❓WHAT HAPPENED: E. Jean Carroll’s allegations of sexual assault and defamation against President Donald J. Trump, and related legal battles, are the focus of a new documentary, Ask E Jean, which premiered at the Telluride Film Festival.
👤WHO WAS INVOLVED: E. Jean Carroll, President Trump, director Ivy Meeropol, and Trump attorney Alina Habba.
📍WHEN & WHERE: The documentary premiered at the Telluride Film Festival this year, covering events from Carroll’s lawsuits against Trump.
💬KEY QUOTE: “Fifty percent of my answers were bad. I thought I knew everything at the time, particularly about women in the workplace. If you want to get ahead, use your looks.” – E. Jean Carroll
🎯IMPACT: The film sheds light on Carroll’s lawfare campaign against Trump, but may provide an opening for President Trump to file his own defamation case.
A new documentary chronicling E. Jean Carroll’s lawfare campaign against President Donald J. Trump debuted at the Telluride Film Festival this week, as questions about Carroll’s motivations and credibility continue. The film, Ask E Jean, directed by Ivy Meeropol, granddaughter of convicted Soviet spies Julius and Ethel Rosenberg, centers on Carroll’s two lawsuits against Trump: one for defamation and another for sexual assault, stemming from her claim that Trump assaulted her in a department store in the mid-1990s.
Trump has denied the allegations and is appealing both verdicts, which resulted in combined damages of nearly $90 million.
Carroll, a former advice columnist for Elle magazine, gave an interview to Variety alongside Meeropol on the documentary. In it, Carroll describes the deposition process, led by Trump’s then-attorney Alina Habba, as grueling. “Most people don’t know that you have to go to a trial before you go to a trial,” Carroll said. She said Habba was “brutal,” raising arguments that made the deposition “particularly challenging.” Habba now serves as Acting U.S. Attorney and Special Assistant to the U.S. Attorney General.
Carroll has herself acknowledged that elements of her story appear strange. For instance, she claims it took place in a prestigious New York City department store, in changing rooms on a busy floor that are normally locked and watched over by an attendant. She claims that, inexplicably, the floor was deserted and the changing rooms unmanned and unlocked at the time of the attack.
The 81-year-old has accused many men and boys of attacking her over the years, including a small boy, a babysitter’s boyfriend, a camp counsellor, a dentist, an unnamed college date, an unnamed former boss, and former CBS executive Les Moonves. She has seemingly never reported any of them to the police—including President Trump, whom she has only pursued civilly.

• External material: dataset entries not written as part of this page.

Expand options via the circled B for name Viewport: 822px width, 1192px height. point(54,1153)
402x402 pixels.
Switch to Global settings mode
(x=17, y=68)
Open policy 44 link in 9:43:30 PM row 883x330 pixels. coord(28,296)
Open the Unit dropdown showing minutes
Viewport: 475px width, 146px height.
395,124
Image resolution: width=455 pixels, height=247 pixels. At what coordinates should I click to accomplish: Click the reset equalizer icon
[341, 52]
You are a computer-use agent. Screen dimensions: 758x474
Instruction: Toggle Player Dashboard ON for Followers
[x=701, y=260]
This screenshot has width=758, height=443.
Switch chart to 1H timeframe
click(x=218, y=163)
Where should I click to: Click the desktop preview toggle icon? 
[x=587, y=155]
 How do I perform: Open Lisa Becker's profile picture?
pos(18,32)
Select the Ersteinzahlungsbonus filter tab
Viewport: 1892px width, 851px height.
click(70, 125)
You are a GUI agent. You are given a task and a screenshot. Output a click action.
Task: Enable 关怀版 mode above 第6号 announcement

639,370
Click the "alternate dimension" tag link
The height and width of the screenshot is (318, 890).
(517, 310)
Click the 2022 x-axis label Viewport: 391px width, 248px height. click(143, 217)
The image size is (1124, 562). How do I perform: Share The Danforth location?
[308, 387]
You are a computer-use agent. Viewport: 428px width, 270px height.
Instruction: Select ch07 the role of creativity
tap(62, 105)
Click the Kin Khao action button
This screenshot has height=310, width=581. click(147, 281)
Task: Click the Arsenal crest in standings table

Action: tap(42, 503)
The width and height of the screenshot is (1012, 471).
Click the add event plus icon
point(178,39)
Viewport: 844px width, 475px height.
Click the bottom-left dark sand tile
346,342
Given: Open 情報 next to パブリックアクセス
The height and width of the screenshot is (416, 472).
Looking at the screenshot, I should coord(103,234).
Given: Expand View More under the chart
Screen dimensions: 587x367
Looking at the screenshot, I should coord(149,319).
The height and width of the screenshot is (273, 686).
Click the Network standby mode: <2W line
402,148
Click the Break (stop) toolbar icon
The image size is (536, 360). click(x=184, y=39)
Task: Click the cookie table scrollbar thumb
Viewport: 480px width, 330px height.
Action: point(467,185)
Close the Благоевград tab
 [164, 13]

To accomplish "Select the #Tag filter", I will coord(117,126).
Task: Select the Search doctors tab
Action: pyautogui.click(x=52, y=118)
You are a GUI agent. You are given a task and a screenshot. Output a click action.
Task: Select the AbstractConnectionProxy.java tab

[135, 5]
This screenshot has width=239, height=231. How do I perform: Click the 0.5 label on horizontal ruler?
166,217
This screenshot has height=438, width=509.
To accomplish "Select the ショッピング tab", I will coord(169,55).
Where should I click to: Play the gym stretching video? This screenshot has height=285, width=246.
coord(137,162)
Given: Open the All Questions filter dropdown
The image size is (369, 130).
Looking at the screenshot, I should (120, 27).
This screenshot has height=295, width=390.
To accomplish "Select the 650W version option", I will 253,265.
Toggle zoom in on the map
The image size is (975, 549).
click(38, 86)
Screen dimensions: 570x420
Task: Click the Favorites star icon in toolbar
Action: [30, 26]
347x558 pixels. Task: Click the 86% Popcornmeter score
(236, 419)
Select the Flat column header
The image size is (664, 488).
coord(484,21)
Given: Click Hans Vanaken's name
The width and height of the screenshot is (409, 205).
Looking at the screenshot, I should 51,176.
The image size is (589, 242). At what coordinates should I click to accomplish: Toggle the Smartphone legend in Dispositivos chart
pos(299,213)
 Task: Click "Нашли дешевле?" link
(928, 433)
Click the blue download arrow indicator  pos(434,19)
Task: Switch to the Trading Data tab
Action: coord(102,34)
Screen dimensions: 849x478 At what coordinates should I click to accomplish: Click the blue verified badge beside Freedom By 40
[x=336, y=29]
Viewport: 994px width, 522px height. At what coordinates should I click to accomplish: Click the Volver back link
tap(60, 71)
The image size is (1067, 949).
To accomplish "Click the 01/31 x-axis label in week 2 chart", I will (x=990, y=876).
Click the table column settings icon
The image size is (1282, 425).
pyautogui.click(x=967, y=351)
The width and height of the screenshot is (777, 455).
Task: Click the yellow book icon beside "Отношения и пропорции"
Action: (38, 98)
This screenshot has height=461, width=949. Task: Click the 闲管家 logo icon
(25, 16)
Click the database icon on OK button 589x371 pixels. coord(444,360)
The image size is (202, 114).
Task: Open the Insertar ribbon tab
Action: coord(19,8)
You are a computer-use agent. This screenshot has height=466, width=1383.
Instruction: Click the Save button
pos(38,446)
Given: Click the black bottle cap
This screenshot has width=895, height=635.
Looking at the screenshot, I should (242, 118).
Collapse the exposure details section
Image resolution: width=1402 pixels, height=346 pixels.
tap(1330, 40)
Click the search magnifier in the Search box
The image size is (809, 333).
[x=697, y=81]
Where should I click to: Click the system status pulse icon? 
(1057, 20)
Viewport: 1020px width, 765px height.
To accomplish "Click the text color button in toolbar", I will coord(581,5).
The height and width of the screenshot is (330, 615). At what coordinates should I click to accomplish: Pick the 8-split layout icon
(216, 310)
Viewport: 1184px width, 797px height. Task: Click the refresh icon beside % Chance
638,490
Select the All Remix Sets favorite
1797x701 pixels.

The documentary positions Carroll as a feminist figure confronting powerful men. However, critics argue the film glosses over key details about Carroll’s motivations. She previously admitted in court that her claims about Trump gained traction only after her memoir failed to sell. “The book was not selling, so I tried to talk about [Trump],” she testified. She also confirmed that anti-Trump attorney George Conway encouraged her to file the lawsuit after explaining that a civil case would allow the decades-old allegation to be heard in court.
In April 2024, Carroll also came under scrutiny when police seized an unregistered firearm from her home, following a report by The National Pulse.